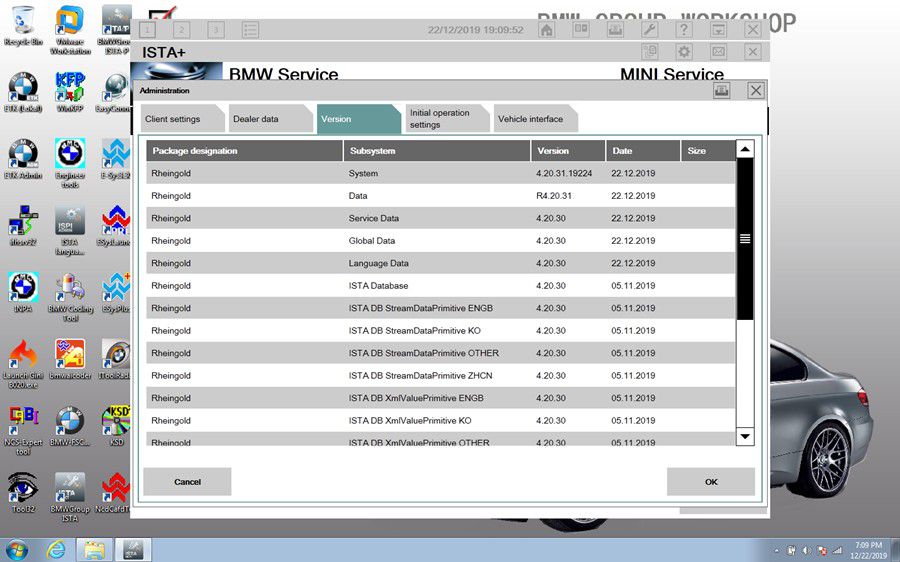This screenshot has width=900, height=562.
Task: Click the home icon in ISTA toolbar
Action: click(x=546, y=30)
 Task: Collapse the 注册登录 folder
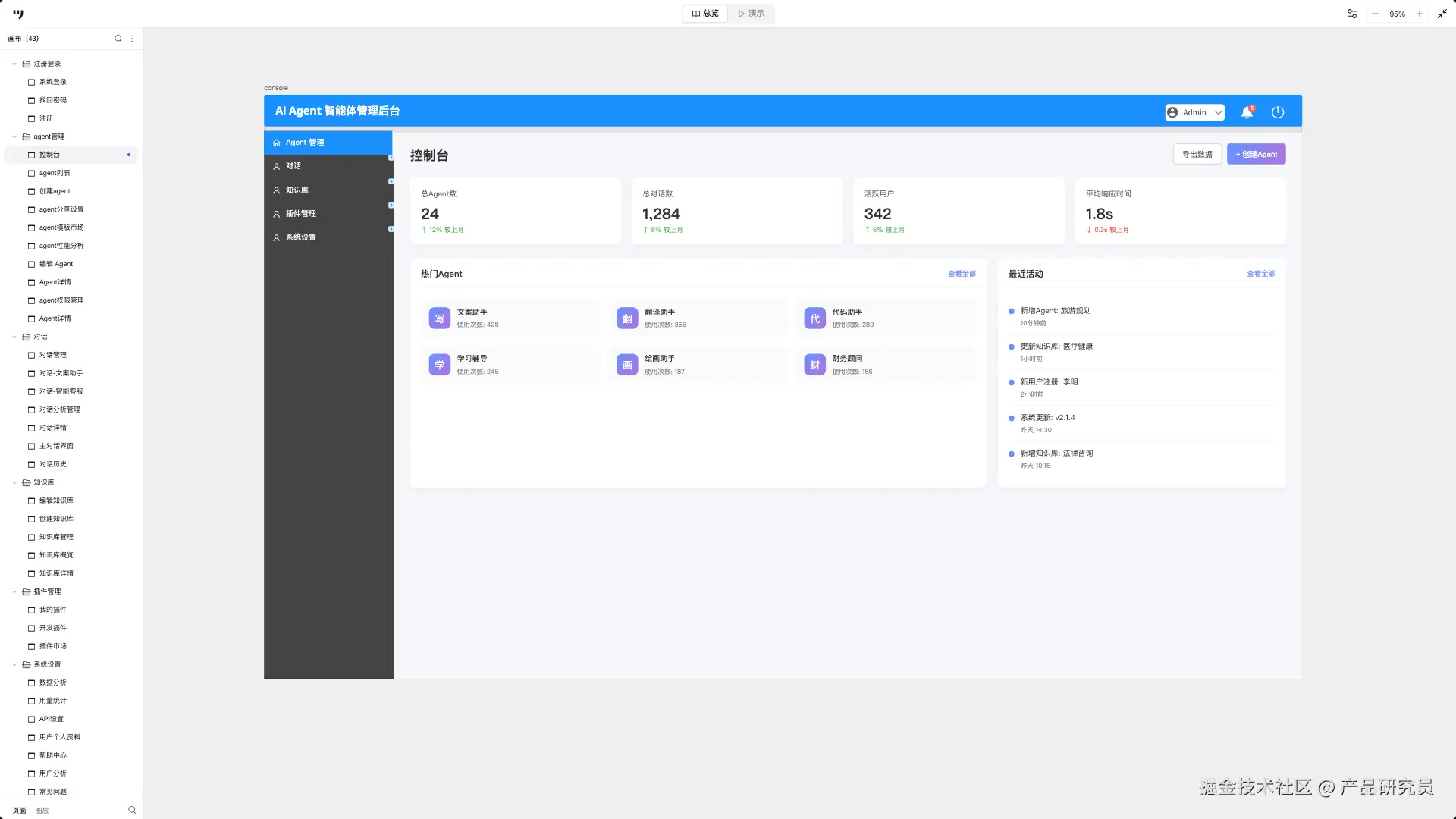coord(14,64)
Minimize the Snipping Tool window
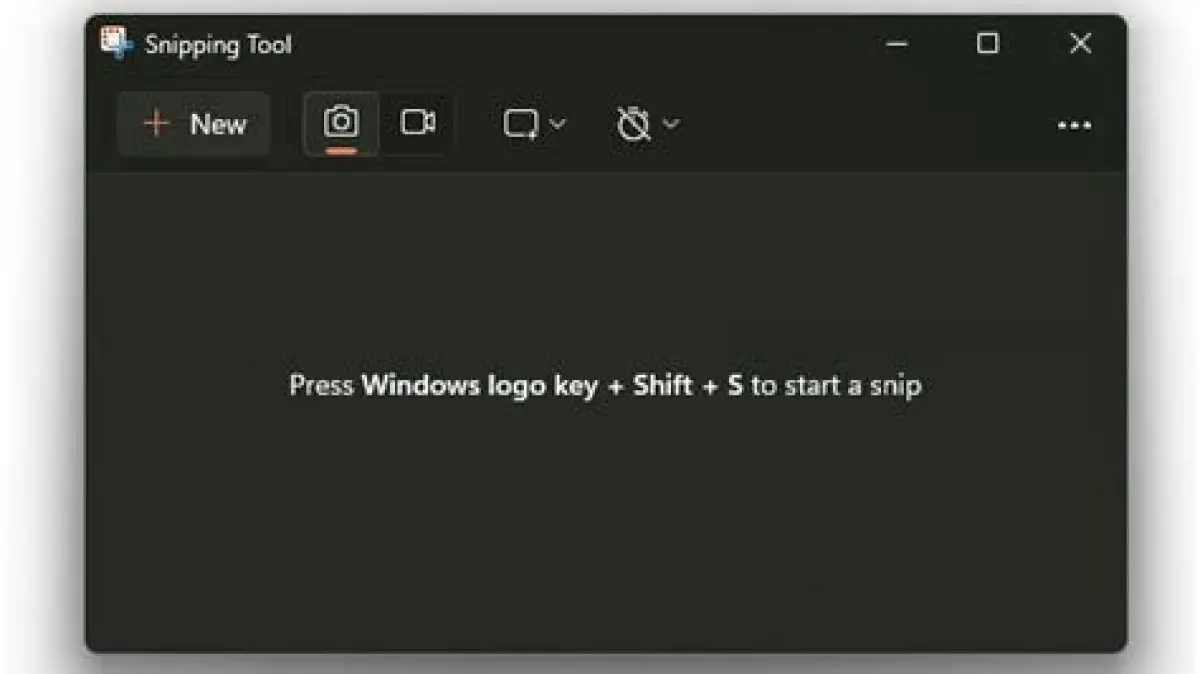The height and width of the screenshot is (674, 1200). [x=897, y=43]
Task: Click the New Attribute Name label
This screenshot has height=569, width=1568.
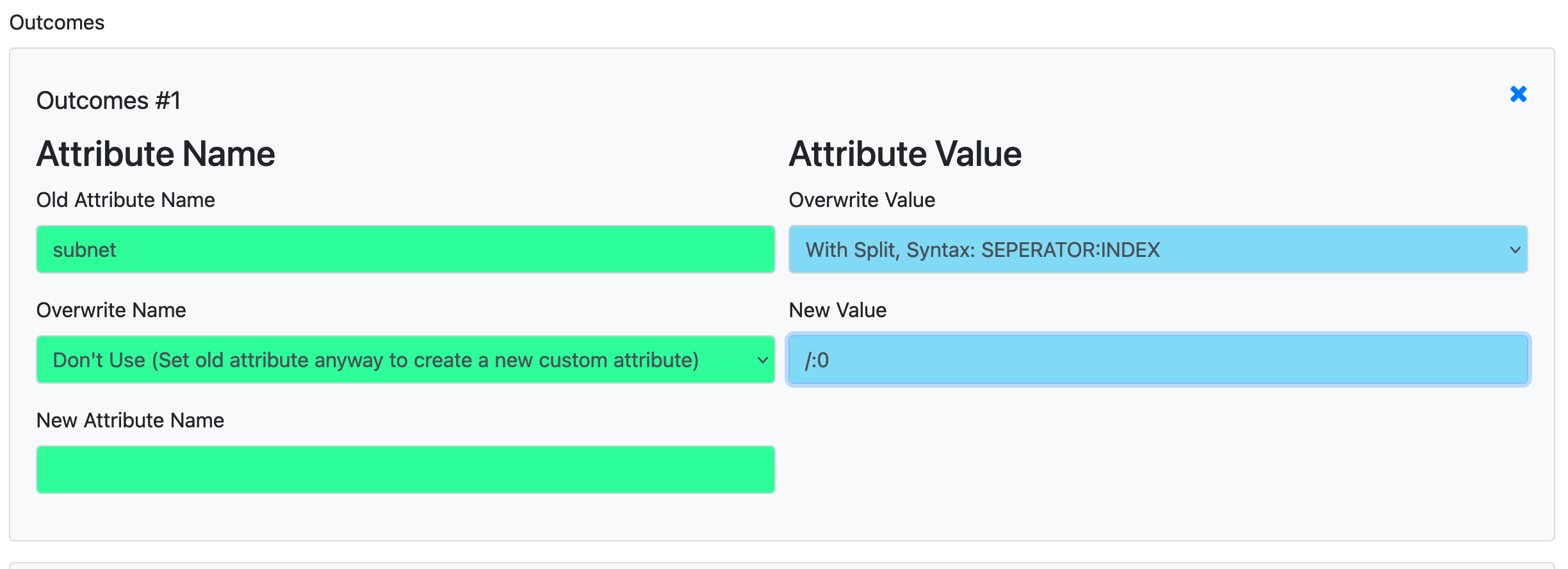Action: tap(130, 420)
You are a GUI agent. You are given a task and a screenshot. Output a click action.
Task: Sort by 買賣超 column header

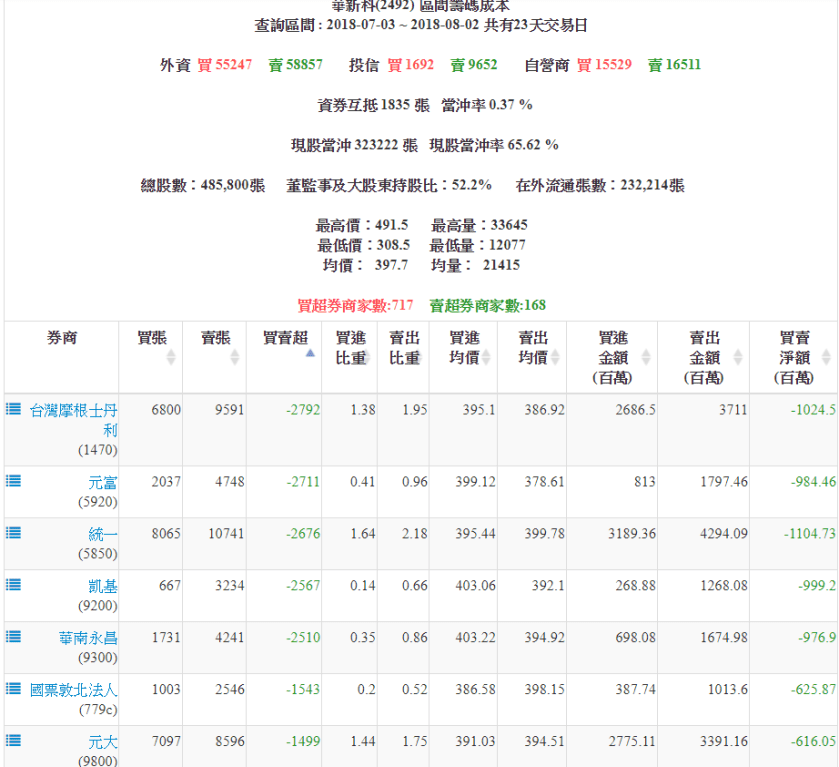pyautogui.click(x=284, y=340)
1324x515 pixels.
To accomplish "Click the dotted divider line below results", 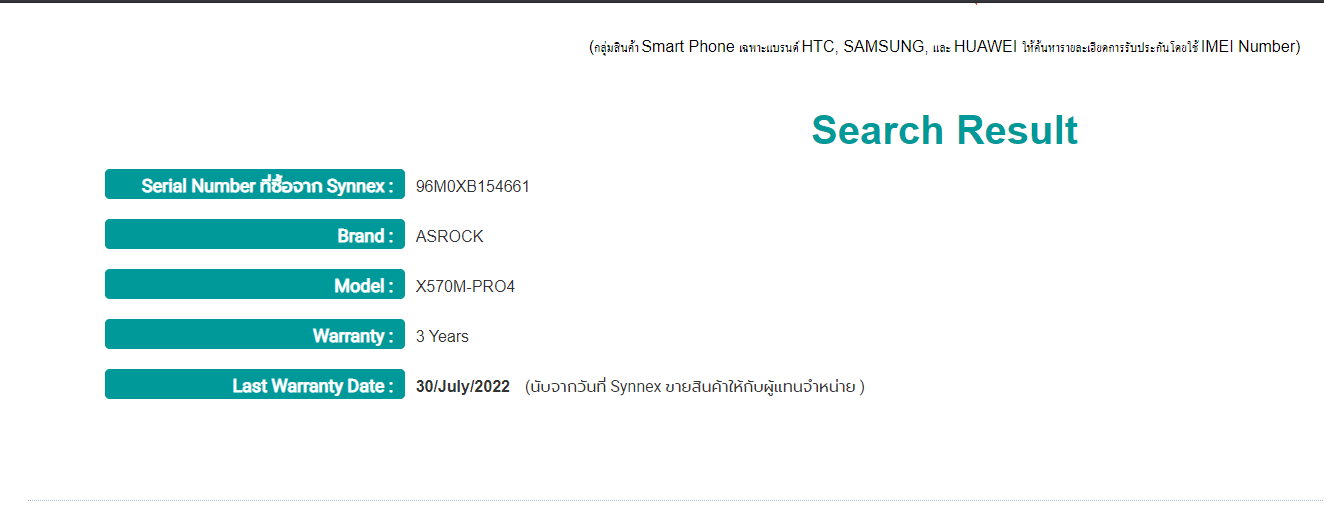I will [675, 500].
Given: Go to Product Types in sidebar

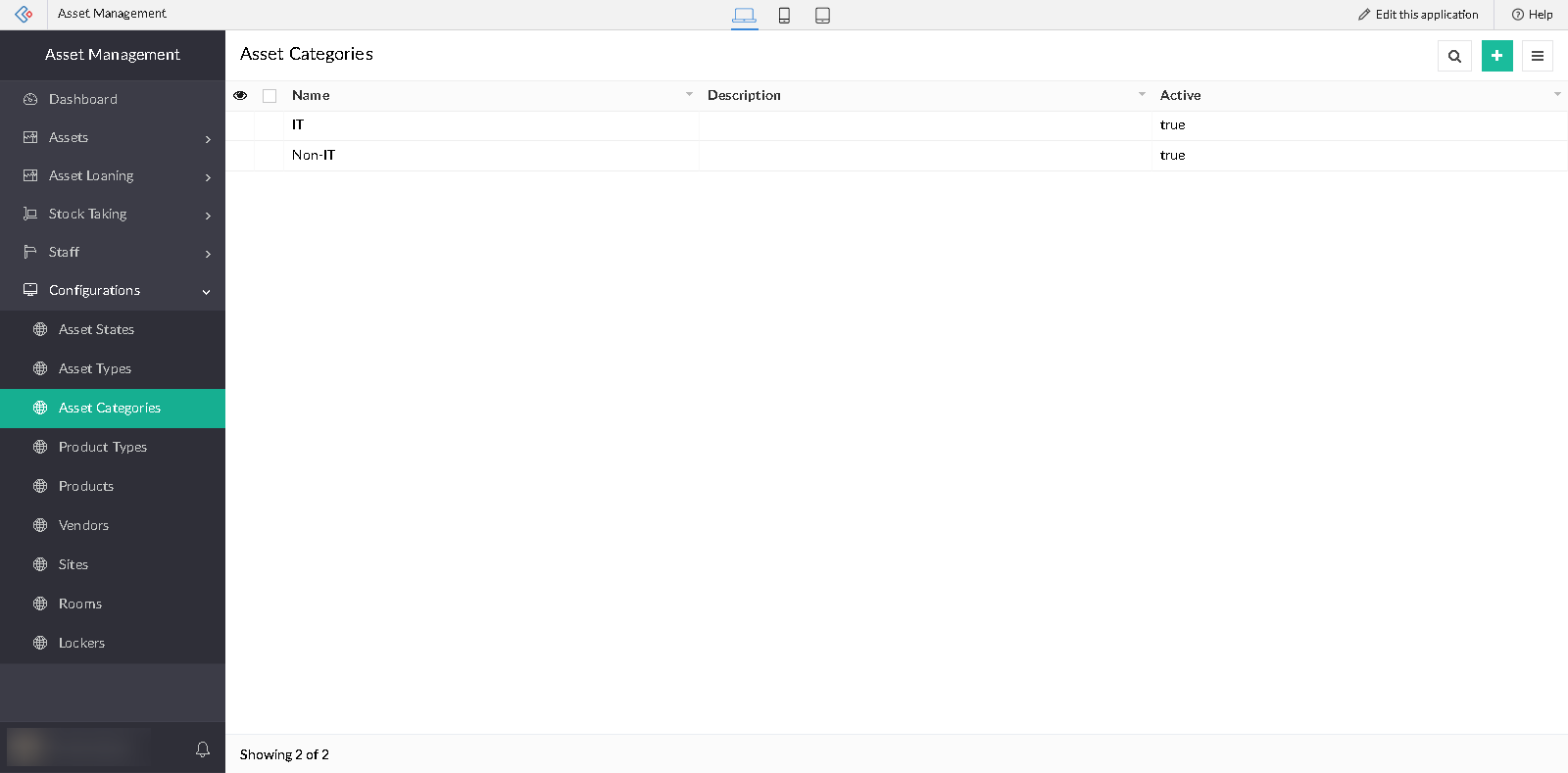Looking at the screenshot, I should click(103, 447).
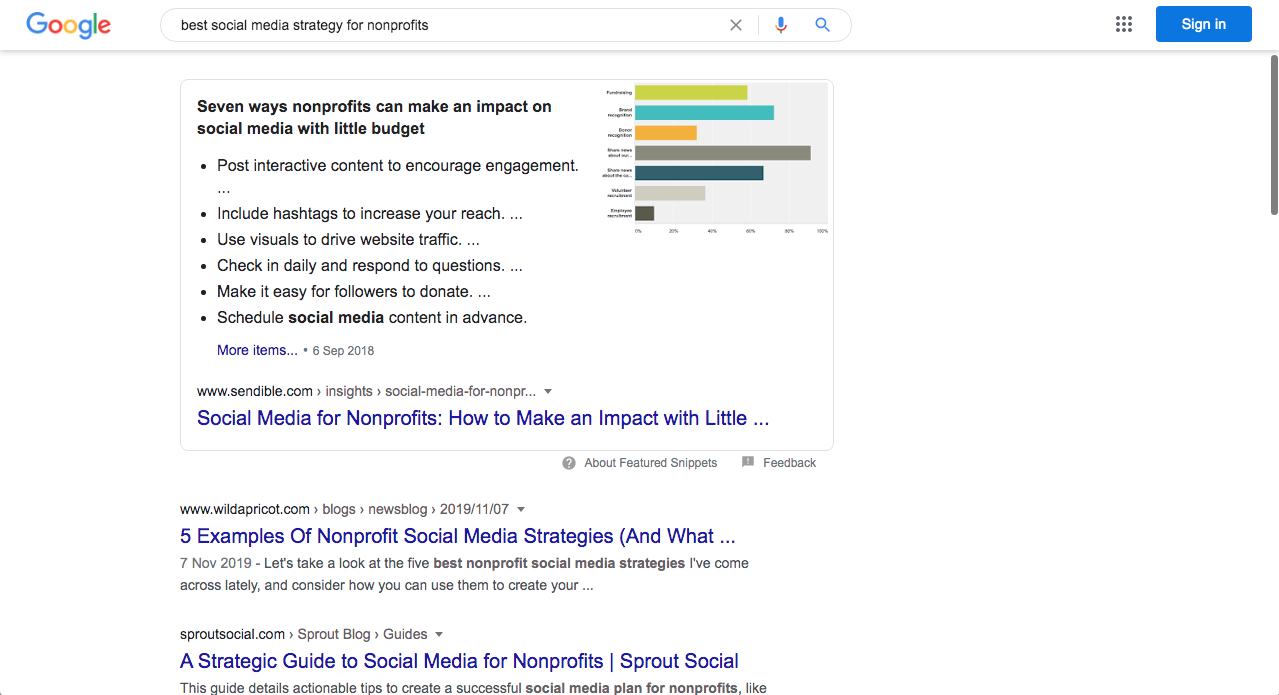
Task: Click the About Featured Snippets help icon
Action: pyautogui.click(x=569, y=463)
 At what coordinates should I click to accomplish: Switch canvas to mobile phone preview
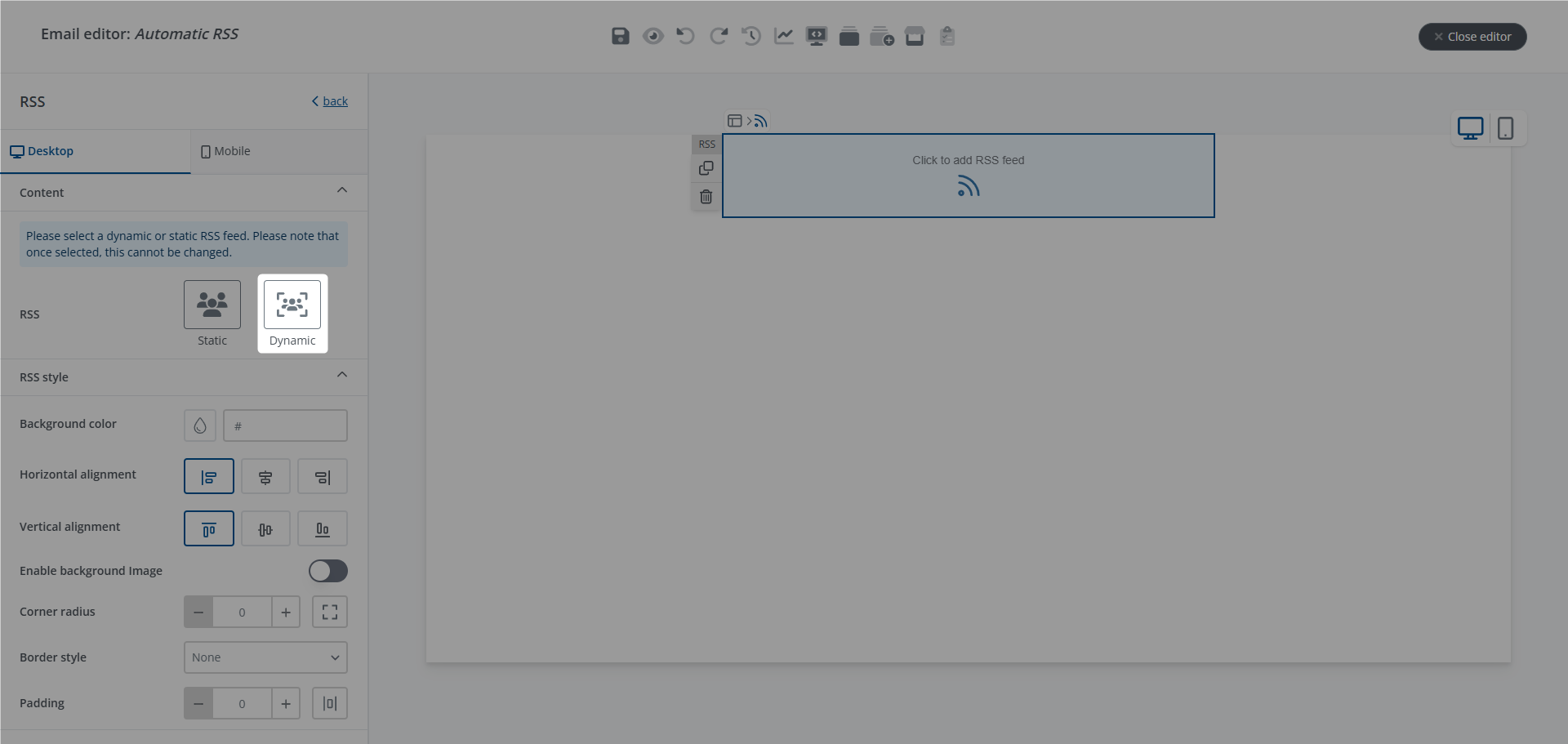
————————
* **EXERCISE AIM**:
Rewrite the rows from the beginning up to and including the line with "pyautogui.click(x=284, y=340)", putting "Screen Sketch" in place of "Snipping Tool" and changing nothing else. Leave out the pictures.

* **TASK ANSWER**:
This screenshot has width=900, height=562.
Task: Click the home icon in ISTA toolbar
Action: click(x=546, y=30)
 Task: Collapse the 注册登录 folder
coord(14,64)
Minimize the Screen Sketch window
The height and width of the screenshot is (674, 1200). [x=897, y=43]
Task: Click the New Attribute Name label
This screenshot has height=569, width=1568.
Action: tap(130, 420)
You are a GUI agent. You are given a task and a screenshot. Output a click action.
Task: Sort by 買賣超 column header

pyautogui.click(x=284, y=340)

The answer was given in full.